電流密度は最大クラスの17.14A/cm2を実現
三菱電機は2020年8月、パワー半導体の新製品として、LV100タイプパッケージを採用した産業機器向けIGBTモジュール「Tシリーズ」を開発、2020年9月から順次発売すると発表した。
新製品は、定格電圧が1200Vで定格電流が800Aの「CM800DW-24T」や、同様に1700Vで1200Aの「CM1200DW-34T」など5品種を用意した。絶縁耐圧は4kVrmsである。パッケージは外形寸法が100×140×40mmの「LV100タイプ」を採用した。これは、鉄道や電力用途で用いられている汎用性の高い共通外形パッケージで、高い電流密度を実現できるのが特長。これを産業用途向けに最適化した。

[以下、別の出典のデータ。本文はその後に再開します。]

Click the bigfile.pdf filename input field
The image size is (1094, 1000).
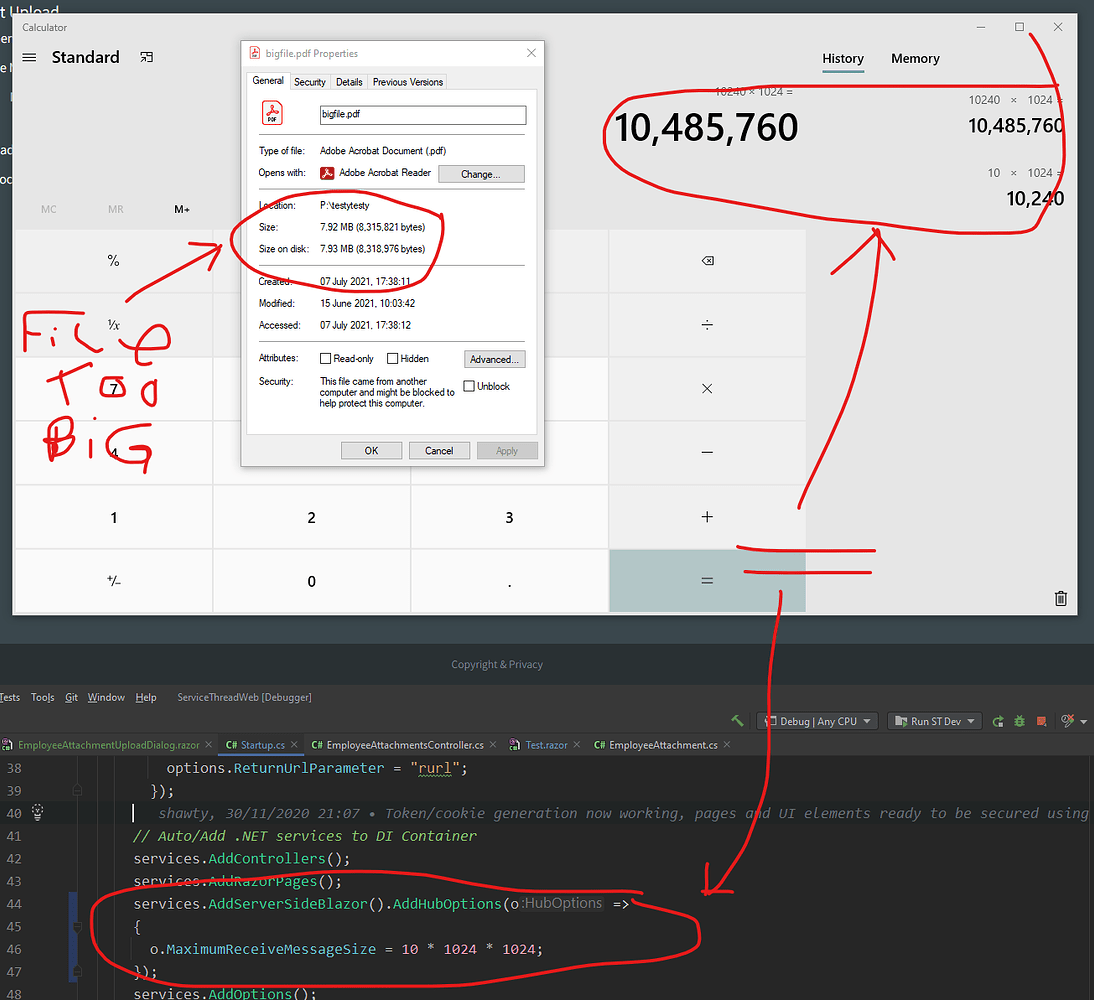(422, 115)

新製品は、キャリア蓄積効果を利用した独自のCSTBT構造による第7世代IGBTとRFC(Relaxed Field of Cathode)ダイオードを搭載し、電力損失を低減した。また、パッケージ構造の最適化により、電流密度は大容量IGBTモジュールとして最大クラスの17.14A/cm2を実現。インバーターなどの電力変換装置やモーター駆動装置の小型化、低消費電力化を可能にした。
サンプル価格(税別)は、CM800DW-24Tが4万6000円、CM1200DW-34Tが6万8000円などとなっている。